Our proposed method is similar to but different from several previous studies [64]–[66]. First, previous methods [64]–[66] typically conduct the clustering task by first learning common representations and then applying a spectral clustering algorithm on the representation. Different from [64]–[66], our method conducts the latent representation learning and model training in a unified framework, thus seamlessly integrating them together. In this way, a “good” latent representation helps to induce a better classification model, and in return a more accurate prediction model will promote the learning of more discriminative latent representations. However, previous methods [64]–[66] have ignored the underlying relationship between latent representation learning and model training. Second, we utilize the ℓ₁-norm [67]–[71] to alleviate the outlier (e.g., noise) issue in latent space learning, while these methods [64]–[66] do not consider this issue. Intuitively, our method should be more robust to outliers (e.g., noises), resulting in improved classification performance in comparison with previous studies. Third, we adopt the ℓ_2,1 constraint on the projection matrices to ensure that the discriminative features have much larger contributions to the latent learning across different modalities. In contrast, the methods in [64]–[66] do not consider this point. We further compare our method with the Partial Multi-View Clustering (PVC) method [64] on the sMCI vs. pMCI classification task, with the comparison results shown in Fig. S2 of the Supplementary Materials.

E. Limitations

Although our proposed method achieves promising results in AD and early MCI diagnosis, there are several technical issues to be addressed in future work. First, a linear projection is employed in our model, but it may not be effective to model the complex brain patterns. As such, a non-linear projection can be applied to our formulation in the future. Second, we could extend the proposed model for dealing with the problem of incomplete multi-modality data using a deep learning framework to further improve the classification performance, since deep neural network based features are typically more discriminative than hand-crafted features.

VI. Conclusion

In this paper, we propose a novel AD diagnosis framework with latent feature representation learning.

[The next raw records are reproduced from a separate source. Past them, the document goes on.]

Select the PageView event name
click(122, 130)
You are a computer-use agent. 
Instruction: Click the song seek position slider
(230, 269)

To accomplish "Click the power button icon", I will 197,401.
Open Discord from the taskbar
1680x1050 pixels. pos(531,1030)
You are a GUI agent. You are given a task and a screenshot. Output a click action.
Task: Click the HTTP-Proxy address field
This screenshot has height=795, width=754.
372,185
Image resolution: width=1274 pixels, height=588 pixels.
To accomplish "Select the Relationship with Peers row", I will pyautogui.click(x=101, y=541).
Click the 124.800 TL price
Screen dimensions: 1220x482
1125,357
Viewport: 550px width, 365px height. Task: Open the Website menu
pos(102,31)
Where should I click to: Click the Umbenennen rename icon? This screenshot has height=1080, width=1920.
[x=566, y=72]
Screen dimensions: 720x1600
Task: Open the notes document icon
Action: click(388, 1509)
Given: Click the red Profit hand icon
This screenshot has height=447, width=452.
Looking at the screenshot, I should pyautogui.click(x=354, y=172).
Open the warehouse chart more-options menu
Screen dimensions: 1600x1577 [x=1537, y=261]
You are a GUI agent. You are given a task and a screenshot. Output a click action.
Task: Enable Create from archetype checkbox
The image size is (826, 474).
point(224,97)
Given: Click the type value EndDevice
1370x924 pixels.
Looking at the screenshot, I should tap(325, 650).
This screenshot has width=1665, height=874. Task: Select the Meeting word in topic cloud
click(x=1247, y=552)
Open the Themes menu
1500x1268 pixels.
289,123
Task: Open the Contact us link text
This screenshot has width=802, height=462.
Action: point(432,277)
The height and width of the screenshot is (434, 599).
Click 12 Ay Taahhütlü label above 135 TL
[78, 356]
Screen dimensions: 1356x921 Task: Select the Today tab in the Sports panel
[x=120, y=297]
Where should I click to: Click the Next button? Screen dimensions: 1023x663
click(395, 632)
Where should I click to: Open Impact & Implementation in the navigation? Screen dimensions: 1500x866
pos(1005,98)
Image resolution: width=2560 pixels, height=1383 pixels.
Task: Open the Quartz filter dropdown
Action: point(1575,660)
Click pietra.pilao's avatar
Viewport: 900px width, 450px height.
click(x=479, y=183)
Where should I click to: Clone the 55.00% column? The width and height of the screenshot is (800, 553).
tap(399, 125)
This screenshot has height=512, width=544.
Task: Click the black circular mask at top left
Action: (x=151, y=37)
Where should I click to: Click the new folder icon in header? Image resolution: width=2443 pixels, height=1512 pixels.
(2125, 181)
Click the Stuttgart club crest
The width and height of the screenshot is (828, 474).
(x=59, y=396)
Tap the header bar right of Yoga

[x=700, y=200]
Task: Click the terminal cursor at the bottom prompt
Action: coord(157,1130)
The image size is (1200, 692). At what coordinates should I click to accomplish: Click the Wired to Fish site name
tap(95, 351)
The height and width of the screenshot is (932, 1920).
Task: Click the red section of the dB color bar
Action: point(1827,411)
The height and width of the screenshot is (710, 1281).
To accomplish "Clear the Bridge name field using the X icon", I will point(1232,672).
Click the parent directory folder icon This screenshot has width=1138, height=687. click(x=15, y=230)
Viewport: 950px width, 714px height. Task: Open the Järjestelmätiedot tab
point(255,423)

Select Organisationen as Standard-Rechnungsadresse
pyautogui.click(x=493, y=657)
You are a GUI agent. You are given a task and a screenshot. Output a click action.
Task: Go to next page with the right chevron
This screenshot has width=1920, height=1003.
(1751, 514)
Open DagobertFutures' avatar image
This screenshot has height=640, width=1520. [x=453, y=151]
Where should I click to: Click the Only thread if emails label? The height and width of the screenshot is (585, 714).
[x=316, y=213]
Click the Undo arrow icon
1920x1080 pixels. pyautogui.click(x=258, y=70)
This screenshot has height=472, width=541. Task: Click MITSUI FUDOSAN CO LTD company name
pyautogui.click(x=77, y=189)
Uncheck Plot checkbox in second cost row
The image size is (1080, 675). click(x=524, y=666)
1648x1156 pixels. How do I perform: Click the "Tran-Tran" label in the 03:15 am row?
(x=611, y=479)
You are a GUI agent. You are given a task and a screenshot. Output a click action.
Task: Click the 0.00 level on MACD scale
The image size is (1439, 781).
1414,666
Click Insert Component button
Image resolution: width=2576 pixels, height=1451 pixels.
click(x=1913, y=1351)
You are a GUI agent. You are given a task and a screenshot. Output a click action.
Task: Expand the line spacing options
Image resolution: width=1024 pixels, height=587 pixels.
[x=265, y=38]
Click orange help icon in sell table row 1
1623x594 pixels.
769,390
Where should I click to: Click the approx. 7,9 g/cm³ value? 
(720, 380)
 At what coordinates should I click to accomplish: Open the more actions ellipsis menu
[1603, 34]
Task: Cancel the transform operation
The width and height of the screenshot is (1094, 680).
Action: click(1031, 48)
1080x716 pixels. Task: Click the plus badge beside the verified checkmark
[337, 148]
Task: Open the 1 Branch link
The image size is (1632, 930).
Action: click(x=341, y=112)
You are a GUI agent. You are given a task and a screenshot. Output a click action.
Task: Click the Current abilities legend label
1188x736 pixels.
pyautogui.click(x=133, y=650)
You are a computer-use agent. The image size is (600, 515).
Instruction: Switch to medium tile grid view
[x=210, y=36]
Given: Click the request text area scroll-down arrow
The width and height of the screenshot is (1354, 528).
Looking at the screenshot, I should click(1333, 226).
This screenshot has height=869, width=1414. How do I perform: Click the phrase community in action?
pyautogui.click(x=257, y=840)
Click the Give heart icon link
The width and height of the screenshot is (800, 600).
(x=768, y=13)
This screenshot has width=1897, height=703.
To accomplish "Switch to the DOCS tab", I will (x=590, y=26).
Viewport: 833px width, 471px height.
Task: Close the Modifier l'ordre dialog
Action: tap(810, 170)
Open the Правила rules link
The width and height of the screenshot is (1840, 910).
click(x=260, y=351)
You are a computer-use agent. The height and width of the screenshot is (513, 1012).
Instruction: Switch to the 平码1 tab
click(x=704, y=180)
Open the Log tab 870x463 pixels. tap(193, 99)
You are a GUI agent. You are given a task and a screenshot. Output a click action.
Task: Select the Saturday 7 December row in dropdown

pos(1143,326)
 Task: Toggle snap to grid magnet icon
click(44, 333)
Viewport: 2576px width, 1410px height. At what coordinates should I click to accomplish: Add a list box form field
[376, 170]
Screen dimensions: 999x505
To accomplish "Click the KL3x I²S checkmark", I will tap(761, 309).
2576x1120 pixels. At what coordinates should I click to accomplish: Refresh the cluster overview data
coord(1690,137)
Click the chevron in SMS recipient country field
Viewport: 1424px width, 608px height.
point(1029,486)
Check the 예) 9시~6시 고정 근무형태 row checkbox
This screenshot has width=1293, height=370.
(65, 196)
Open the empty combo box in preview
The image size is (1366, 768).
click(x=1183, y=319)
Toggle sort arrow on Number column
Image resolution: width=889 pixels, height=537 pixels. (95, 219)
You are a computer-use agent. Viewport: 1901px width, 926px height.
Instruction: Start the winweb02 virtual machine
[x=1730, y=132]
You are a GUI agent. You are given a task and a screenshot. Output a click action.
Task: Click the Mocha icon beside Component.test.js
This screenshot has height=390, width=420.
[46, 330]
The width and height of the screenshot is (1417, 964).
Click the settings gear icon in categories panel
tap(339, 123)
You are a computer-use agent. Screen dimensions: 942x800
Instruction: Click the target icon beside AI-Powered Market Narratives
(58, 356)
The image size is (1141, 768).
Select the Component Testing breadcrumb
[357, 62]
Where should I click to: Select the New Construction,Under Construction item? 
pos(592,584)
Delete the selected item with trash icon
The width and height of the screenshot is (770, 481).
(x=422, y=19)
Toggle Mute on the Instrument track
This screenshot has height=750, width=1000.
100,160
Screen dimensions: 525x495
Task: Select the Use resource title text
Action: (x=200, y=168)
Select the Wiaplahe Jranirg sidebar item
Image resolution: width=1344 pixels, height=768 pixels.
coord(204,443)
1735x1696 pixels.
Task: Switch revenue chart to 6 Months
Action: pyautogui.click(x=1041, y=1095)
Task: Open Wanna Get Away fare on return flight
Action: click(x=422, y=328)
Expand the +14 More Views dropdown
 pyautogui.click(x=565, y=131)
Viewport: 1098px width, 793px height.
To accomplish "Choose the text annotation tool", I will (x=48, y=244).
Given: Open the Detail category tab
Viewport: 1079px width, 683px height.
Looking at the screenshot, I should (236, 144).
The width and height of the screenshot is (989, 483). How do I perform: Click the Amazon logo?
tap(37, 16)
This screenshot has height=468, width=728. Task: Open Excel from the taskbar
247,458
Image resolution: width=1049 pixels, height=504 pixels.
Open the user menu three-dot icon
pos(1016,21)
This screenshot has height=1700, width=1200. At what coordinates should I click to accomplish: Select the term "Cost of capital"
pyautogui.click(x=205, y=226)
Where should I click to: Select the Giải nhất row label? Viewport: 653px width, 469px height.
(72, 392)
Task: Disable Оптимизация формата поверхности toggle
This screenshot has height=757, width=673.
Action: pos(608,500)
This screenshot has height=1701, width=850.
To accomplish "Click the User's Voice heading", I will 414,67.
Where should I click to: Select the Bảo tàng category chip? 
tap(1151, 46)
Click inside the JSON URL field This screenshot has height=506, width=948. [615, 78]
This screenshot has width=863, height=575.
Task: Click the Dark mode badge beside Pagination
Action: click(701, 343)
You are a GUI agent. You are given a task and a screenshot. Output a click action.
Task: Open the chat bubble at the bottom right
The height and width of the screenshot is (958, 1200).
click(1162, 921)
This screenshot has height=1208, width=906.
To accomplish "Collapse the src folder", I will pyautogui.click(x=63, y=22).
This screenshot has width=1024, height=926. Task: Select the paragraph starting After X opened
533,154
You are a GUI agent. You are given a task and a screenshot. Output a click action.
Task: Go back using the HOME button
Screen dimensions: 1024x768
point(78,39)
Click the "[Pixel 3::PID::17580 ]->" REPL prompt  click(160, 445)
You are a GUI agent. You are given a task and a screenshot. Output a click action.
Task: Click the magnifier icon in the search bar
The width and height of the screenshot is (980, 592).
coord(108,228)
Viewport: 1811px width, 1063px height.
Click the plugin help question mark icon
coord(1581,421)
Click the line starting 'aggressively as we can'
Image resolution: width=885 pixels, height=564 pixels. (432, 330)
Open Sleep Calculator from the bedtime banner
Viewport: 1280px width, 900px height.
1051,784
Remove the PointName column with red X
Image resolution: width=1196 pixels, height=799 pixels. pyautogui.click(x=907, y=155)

Specifically, we first project multi-modality data to a latent feature space, to exploit the underlying association among different modalities. To make use of all available samples to learn an accurate AD prediction model from the incomplete multi-modality dataset, we utilize samples with complete multi-modality data to learn the common latent feature representation, and also utilize samples with the incomplete multi-modality data to learn the modality-specific latent feature representation. Finally, the learned latent feature representations can be linearly projected to the label space for AD diagnosis. Experimental results demonstrate the effectiveness of our proposed method. In future work, our method can be also applied to other diagnosis tasks, such as for schizophrenia [72].